Responde con datos del pasaje seleccionado:
(a) ¿Qué ayuda a los niños a aprender que deben acostarse cuando se pone el sol?
(b) ¿Cuántas horas duerme el niño hacia los seis años?
(c) ¿Qué preguntan sorprendidos los extranjeros que visitan el país por primera vez?
======== Pasaje seleccionado ========
A medida que van creciendo, no sólo disminuye el tiempo que dedican a este cometido, sino que se va agrupando cada vez más durante la noche gracias a los estímulos que recibe su sistema nervioso central. Tanto las señales luminosas como sus padres les ayudan a aprender que cuando se pone el sol es cuando deben acostarse.

Hacia los seis años, el niño ya duerme únicamente entre 10 y 11 horas, con o sin descanso diurno a mitad de tarde.

Los representantes de diversos colectivos que conforman la Asociación para Racionalizar los Horarios Españoles creen que una de las razones para la armonización con el resto de Europa es que necesitamos dormir más. Según exponen, cuando los extranjeros visitan nuestro país por primera vez y observan nuestros madrugones, las jornadas interminables, los almuerzos copiosos, las cenas tardías, los horarios televisivos... y preguntan sorprendidos: «¿Cuándo duermen ustedes?».
======== Extractos de datos ========
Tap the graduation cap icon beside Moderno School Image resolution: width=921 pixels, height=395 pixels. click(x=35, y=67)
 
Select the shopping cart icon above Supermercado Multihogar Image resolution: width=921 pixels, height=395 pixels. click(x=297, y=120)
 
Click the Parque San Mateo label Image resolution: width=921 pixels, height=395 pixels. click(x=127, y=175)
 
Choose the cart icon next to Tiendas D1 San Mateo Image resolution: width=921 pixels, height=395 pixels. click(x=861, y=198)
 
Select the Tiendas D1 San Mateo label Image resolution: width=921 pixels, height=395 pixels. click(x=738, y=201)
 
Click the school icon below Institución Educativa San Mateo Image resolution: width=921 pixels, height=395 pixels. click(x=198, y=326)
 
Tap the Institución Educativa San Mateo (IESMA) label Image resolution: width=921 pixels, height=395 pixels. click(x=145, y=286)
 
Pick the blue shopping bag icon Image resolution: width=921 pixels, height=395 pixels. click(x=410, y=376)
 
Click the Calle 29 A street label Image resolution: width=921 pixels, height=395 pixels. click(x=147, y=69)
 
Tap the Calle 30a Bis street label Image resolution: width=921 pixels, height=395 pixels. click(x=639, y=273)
========
> _Respuesta_
(a) Las señales luminosas y sus padres.
(b) Entre 10 y 11 horas.
(c) «¿Cuándo duermen ustedes?».